John, who had fought his way through about seventeen toy stores looking for
that particular doll, burst out, "I thought you wanted a Tiny Whiny Princess
Wee-Wee!"
"I did," said Lizzie in her precocious little voice, "but I wanted the one
with the pink jewels, and this one only has the purple jewels."
Within minutes, both the girls had reconciled themselves to their gifts.
Like their pioneer forebears, many of whom had died crossing the Great Plains
on foot in the dead of winter, dragging their possessions behind them in
handcarts, my daughters were able to steel themselves to the brutal realities
of an imperfect world. This was good, because I had been on the verge of
sending them both to military school.
Now it was Adam's turn. He fished around under the Christmas tree until he found a package with his name on it. He tore the paper off, holding his breath, and foundbatteries. An eight-pack of double D's, still encased in plastic.

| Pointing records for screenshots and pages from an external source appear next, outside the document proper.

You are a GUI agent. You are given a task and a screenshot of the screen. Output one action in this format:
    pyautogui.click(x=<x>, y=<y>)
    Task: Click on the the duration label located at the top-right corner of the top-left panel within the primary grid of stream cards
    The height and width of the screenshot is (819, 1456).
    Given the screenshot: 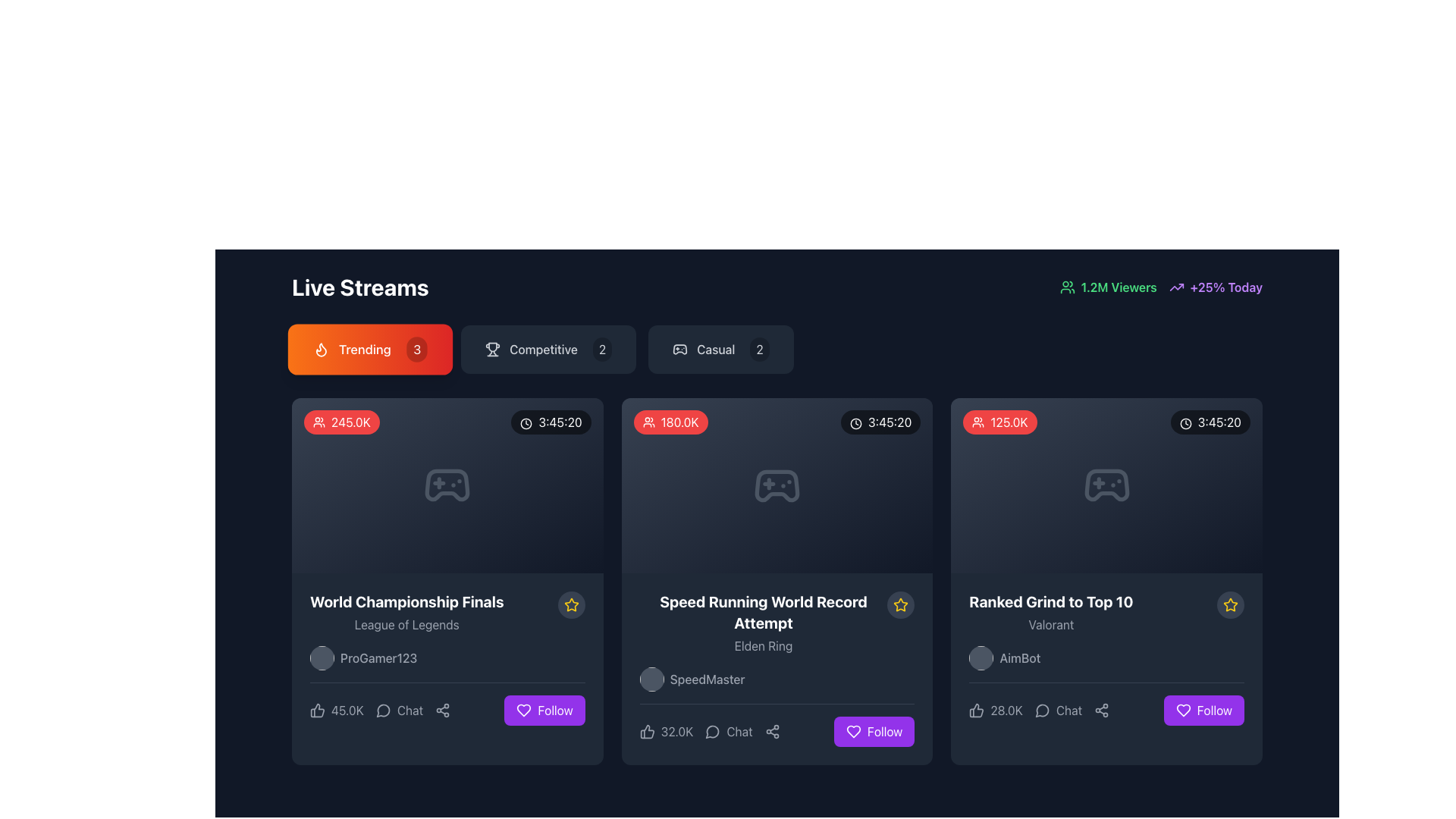 What is the action you would take?
    pyautogui.click(x=550, y=422)
    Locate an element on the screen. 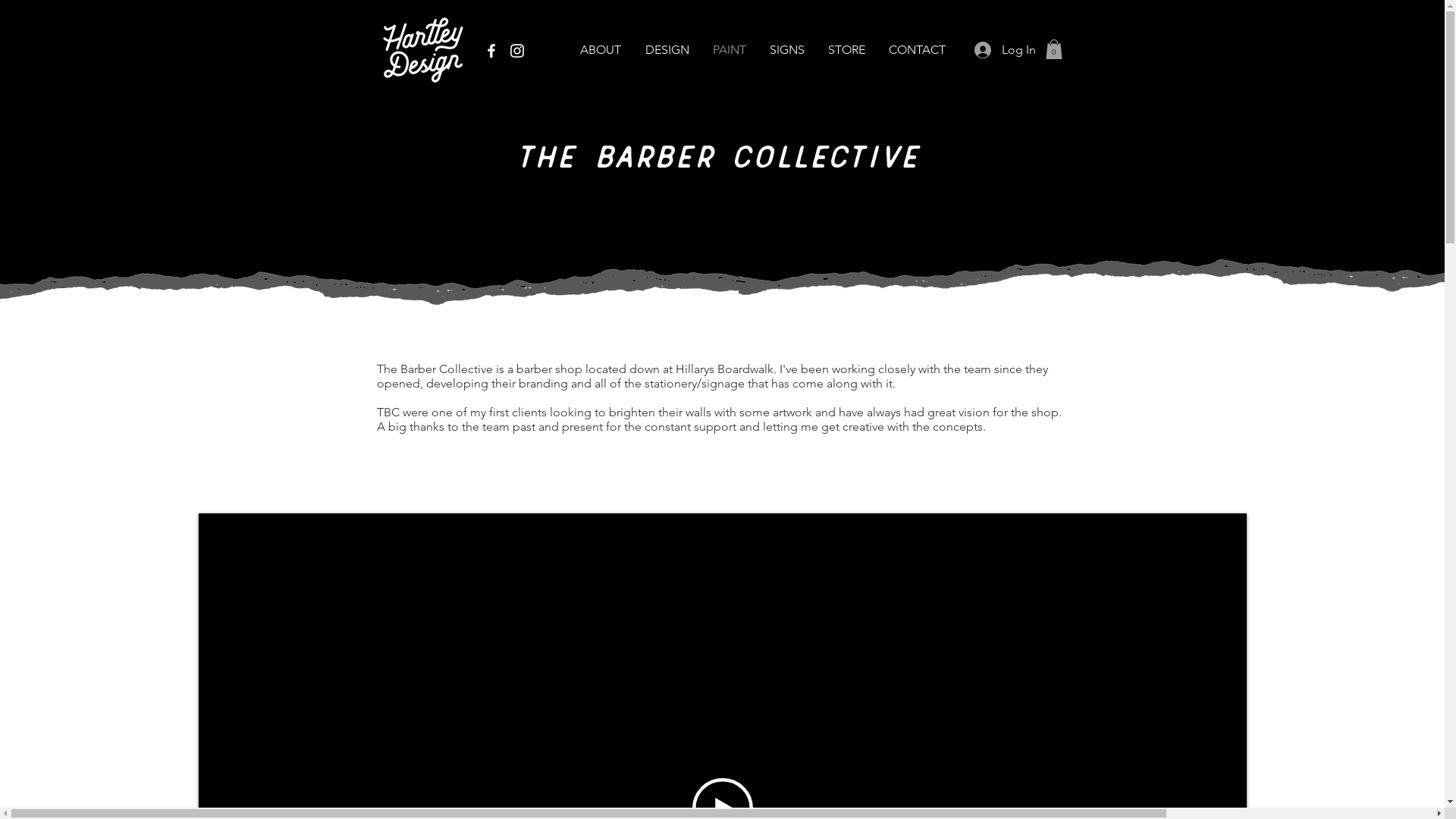  'CONTACT' is located at coordinates (916, 49).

"Oh, honey," I said, "that's not the real present. The real present is"
But Adam didn't hear me. He was staring at those batteries as if they were so magnificent he couldn't quite take them in. His mouth fell open in astonished ecstasy as he held the batteries up to the light.

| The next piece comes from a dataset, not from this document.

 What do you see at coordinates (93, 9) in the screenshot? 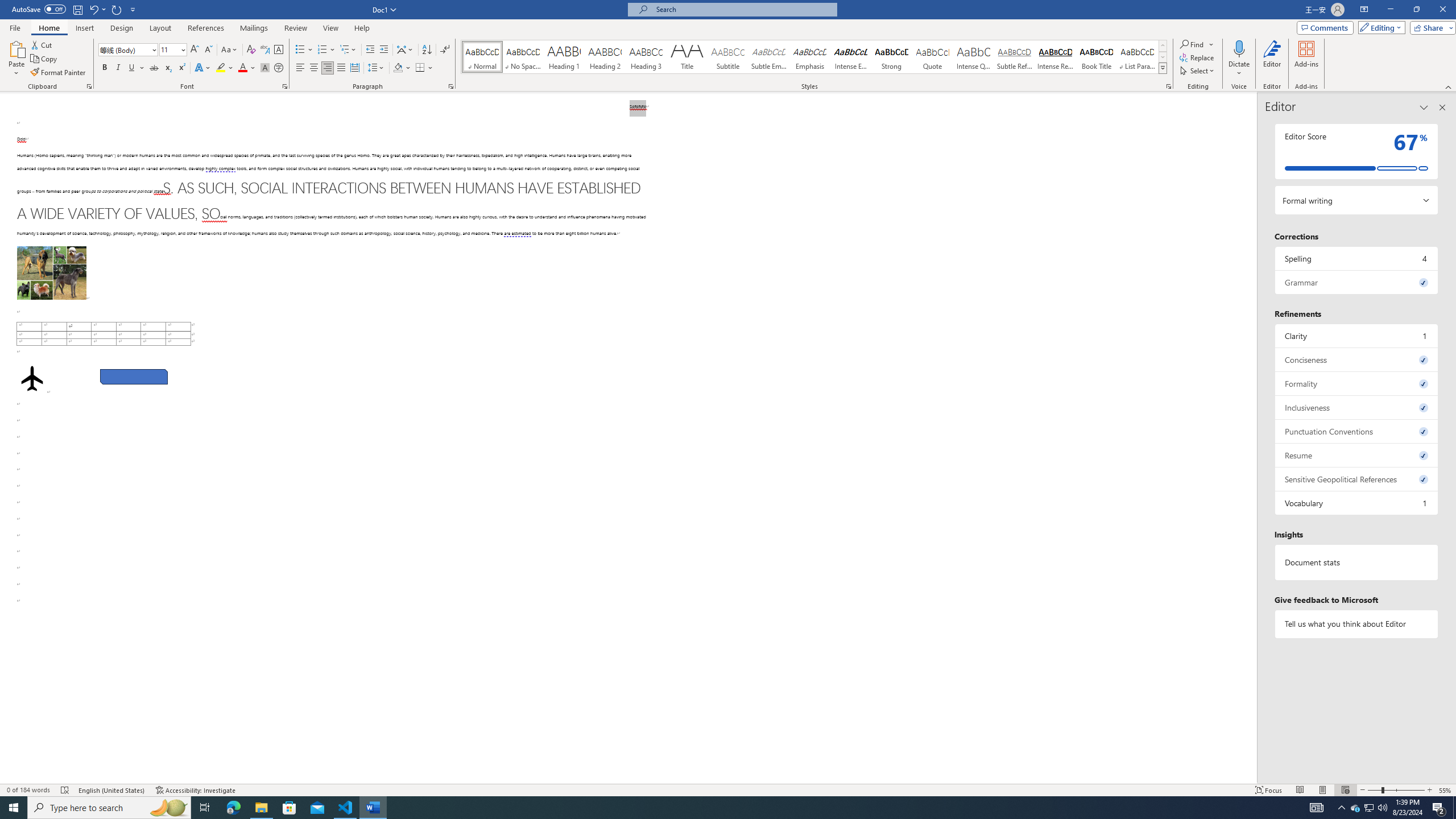
I see `'Undo Paragraph Alignment'` at bounding box center [93, 9].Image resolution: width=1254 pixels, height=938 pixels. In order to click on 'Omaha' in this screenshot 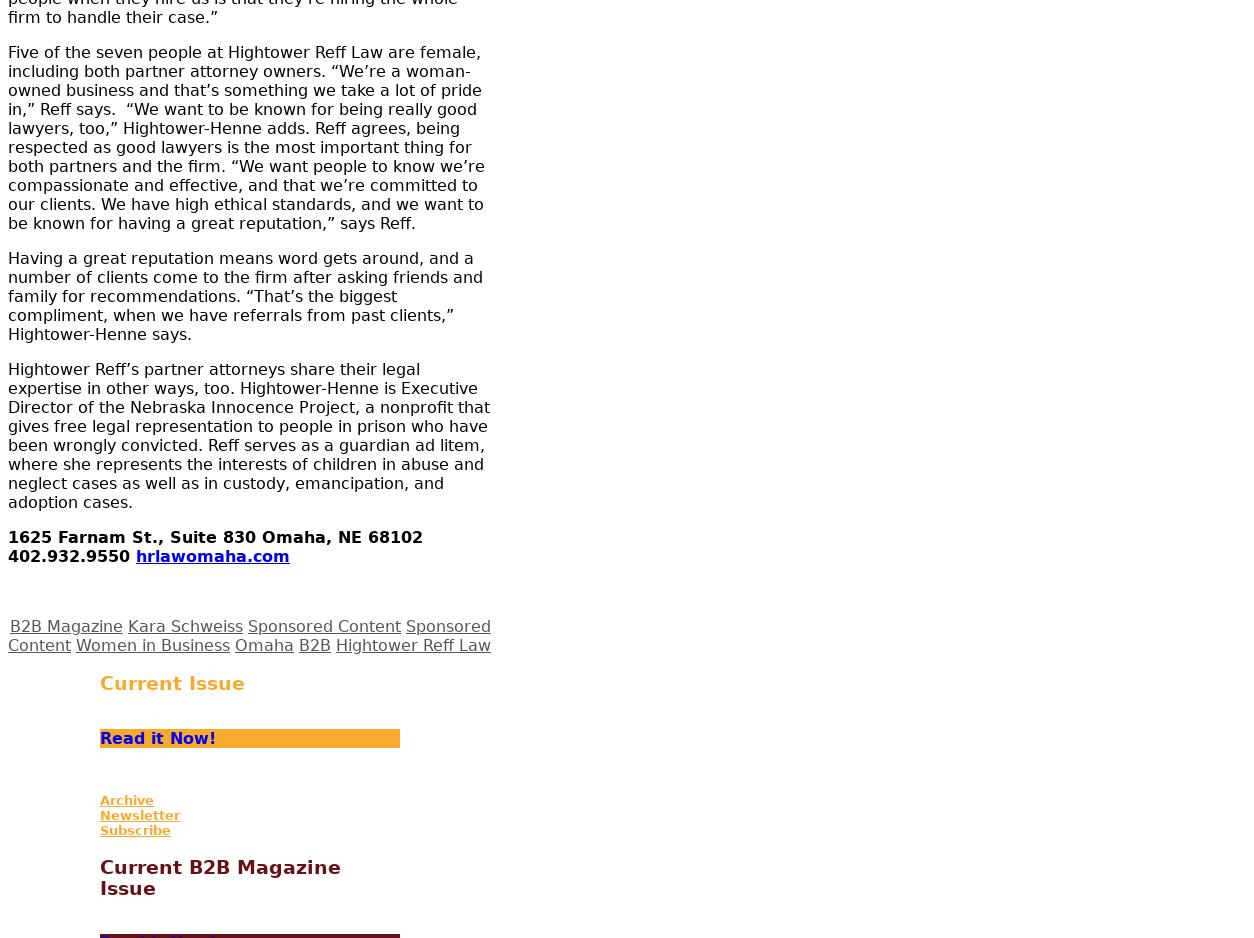, I will do `click(264, 643)`.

"Oh, wow!" he said. "Oh, wow! Mom, look! Batteries!" (Actually, it sounded
more like, "Mom, ook! Aggabies!" but the meaning was clear.
Before we could divert his attention to any other gift, Adam leapt to his feet and began running around the house, locating every appliance, tool, and toy that ran on batteries. The whole time, he babbled excitedly about all the things he could do with this fabulous, fabulous gift. As we watched, it began to occur to all of us "normal" people in the family that batteries really were a pretty darn good Christmas present. They didn't look like much, on the face of it, but think what they could do! Put them in place, and inanimate objects suddenly came to life, moving, talking, singing, lighting up the room. Something about Adam always manages to see straight past the outward ordinariness of a thing to any magic it may hold inside.

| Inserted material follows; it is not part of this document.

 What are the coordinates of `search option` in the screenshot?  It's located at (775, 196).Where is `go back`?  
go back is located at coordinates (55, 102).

So this has become part of my holiday ritual: every winter I go back to that terrible December day when I learned that I was about to become the mother of retarded child. I hear the homeless man saying, "Congratulations, Mama!" and I remember the spasm of anguish I felt as I thought how wrong he was. Now, I like to believe he was on a truer wavelength than I had ever visited. I imagine him knowing the whole story, and showing the same astonished delight I saw in Adam that Christmas morning when he unwrapped his batteries. This little boy may not look like what you asked for, the homeless man might have told me. He may not have the features you requested, or be able to perform
all the right Harvard tricks. But put him in place, and he will light up your
life. You have no idea how much magic is in him.